“Apparently she’s hungry.”
“… Canned goods.”
“… Canned goods.”
Thale was recommended to me last year by Jonas Albrecht, but it hadn’t been released in the US yet. Now it’s available (for free, with very annoying commercial interruptions) on Hulu. I’d urge you to rent it elsewhere, though, as the commercials really interrupted the flow of the film.
I liked Thale quite a lot, as it turns out. It’s not really horror, more… supernatural fantasy with horror elements? It doesn’t have much in the way of traditional horror beats, there’s more of a whimsy to it. (I Say this even though a character gets an automatic rifle shoved through his chest and the opening scene involves a dismembered corpse.)
What we have are two guys, Leo and Elvis, who work for a ‘crime scene cleanup’ business.
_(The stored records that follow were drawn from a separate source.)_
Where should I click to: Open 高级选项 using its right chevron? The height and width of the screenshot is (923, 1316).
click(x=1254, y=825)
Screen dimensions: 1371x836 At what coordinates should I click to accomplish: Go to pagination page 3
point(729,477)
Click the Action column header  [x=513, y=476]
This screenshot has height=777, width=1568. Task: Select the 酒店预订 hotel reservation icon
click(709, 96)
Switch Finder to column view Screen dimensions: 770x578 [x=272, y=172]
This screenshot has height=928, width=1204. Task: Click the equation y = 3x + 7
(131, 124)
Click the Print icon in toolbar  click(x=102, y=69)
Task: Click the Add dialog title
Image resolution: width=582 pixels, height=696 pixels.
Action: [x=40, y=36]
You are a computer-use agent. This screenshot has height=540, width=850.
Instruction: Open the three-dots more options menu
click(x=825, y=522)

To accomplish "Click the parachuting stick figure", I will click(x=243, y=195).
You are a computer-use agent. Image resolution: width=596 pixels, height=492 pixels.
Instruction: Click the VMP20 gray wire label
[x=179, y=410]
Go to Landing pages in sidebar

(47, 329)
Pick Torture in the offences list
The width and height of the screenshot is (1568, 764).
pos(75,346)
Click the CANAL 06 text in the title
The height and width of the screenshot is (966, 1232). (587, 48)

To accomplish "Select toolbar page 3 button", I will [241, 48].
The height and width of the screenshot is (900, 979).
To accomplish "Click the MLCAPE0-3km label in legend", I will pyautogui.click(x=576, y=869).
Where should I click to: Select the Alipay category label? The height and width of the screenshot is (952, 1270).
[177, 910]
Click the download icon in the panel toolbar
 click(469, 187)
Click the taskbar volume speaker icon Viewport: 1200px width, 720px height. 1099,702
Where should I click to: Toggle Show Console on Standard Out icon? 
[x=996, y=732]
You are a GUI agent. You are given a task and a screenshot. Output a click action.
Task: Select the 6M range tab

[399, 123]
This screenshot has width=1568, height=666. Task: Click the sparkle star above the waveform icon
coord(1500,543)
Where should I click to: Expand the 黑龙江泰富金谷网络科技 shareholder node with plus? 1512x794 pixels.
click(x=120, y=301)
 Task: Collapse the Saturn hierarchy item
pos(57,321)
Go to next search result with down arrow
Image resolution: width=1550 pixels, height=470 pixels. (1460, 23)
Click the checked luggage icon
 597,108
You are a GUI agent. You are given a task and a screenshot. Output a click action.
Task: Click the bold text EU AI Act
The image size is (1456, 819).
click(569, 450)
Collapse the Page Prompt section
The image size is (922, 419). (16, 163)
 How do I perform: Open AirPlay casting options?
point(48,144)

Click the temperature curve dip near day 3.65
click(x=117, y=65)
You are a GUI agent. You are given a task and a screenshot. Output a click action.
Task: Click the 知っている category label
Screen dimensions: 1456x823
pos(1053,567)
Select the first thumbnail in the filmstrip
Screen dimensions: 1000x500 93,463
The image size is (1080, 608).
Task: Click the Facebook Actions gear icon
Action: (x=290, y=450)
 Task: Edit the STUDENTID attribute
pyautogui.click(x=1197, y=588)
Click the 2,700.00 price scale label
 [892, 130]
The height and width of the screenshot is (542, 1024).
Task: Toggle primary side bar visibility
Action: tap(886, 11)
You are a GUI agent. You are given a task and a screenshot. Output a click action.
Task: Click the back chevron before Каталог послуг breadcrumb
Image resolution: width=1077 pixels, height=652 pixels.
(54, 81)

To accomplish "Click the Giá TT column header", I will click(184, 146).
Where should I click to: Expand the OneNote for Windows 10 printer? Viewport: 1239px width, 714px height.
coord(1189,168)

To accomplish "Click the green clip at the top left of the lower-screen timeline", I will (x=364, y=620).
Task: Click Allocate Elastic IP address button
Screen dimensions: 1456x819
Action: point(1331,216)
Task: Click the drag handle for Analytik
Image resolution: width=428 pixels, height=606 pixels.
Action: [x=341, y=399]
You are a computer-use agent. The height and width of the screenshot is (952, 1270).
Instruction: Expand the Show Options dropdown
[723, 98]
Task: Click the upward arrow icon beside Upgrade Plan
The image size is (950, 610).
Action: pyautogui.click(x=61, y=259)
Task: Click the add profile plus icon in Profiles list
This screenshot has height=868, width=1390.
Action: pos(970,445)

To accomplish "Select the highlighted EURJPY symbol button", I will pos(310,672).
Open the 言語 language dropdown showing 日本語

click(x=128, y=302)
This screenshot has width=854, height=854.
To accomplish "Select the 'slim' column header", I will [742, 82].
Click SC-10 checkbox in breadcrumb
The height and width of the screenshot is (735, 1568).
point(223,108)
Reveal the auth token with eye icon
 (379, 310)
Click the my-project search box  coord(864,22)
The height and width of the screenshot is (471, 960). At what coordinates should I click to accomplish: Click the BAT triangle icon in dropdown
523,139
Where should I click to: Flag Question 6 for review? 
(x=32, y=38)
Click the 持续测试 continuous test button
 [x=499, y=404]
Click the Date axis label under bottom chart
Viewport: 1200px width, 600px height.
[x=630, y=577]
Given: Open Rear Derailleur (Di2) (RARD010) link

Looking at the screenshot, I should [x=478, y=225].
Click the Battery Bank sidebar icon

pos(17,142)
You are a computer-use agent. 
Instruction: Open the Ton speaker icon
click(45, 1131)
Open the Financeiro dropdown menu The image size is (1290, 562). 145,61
Elvis is new and doesn’t have the strongest stomach. You get the impression that he’s not been the most reliable person and that he’s trying to get his act together. Leo is more stoic and laid back. Both come across as very likeable, and the actors manage to convey a lot of personality with not much dialogue.
They’re called to a job at a rural cabin where the body of an old man has been gnawed on and strewn about by animals. In the process of cleaning up the mess they come across a hidden series of rooms in the basement. In these rooms they find a very strange girl named Thale. A girl who may not be precisely human.
The actress who plays Thale does an amazing job. With no lines whatsoever, she has to use her face and body language to convey meaning and emotion, and she’s more than up to the task. All the actors are above average, especially for a low-budget production like this, but she’s given the difficult task of carrying a huge chunk of story without being able to say a word – and kills it.
I dunno – it’s weird. It’s a quiet little character film for a lot of it. Yeah, there are fantastical creatures, a government conspiracy and the main characters all have secrets they’re keeping from each other, but that stuff never gets heavy, never really overwhelms the mood. Thinking about it now, it may be a little too light, a little too naïve, and the ending ties things up a little too neatly – but I really enjoyed watching it and was happy to have a ‘horror’ film that didn’t pander to/involve humanity’s baser instincts.
Things I noted as the movie went along:
- Maybe it’s just me, but if something moves in a tub full of milky fluid while I’m exploring a creepy hidden basement? TIME TO GO HOME.
- The whole ‘main character moves, revealing creepy thing behind them’ still makes me jump
- Audio work is really good as well
- Machine gun through the torso. Yikes.
- Some of the CGI is a little dodgey, but not as bad as I was expecting.
So, yeah, a nice little film. Happy to have had the chance to see it.